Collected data
▬▬▬▬▬▬

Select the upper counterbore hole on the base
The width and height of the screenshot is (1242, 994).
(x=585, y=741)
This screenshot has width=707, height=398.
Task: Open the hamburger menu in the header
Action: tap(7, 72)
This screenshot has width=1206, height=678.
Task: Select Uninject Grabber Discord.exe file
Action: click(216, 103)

▬▬▬▬▬▬

Make an exact copy of the records.

Select the upper counterbore hole on the base
The width and height of the screenshot is (1242, 994).
(x=585, y=741)
This screenshot has width=707, height=398.
Task: Open the hamburger menu in the header
Action: tap(7, 72)
This screenshot has width=1206, height=678.
Task: Select Uninject Grabber Discord.exe file
Action: click(216, 103)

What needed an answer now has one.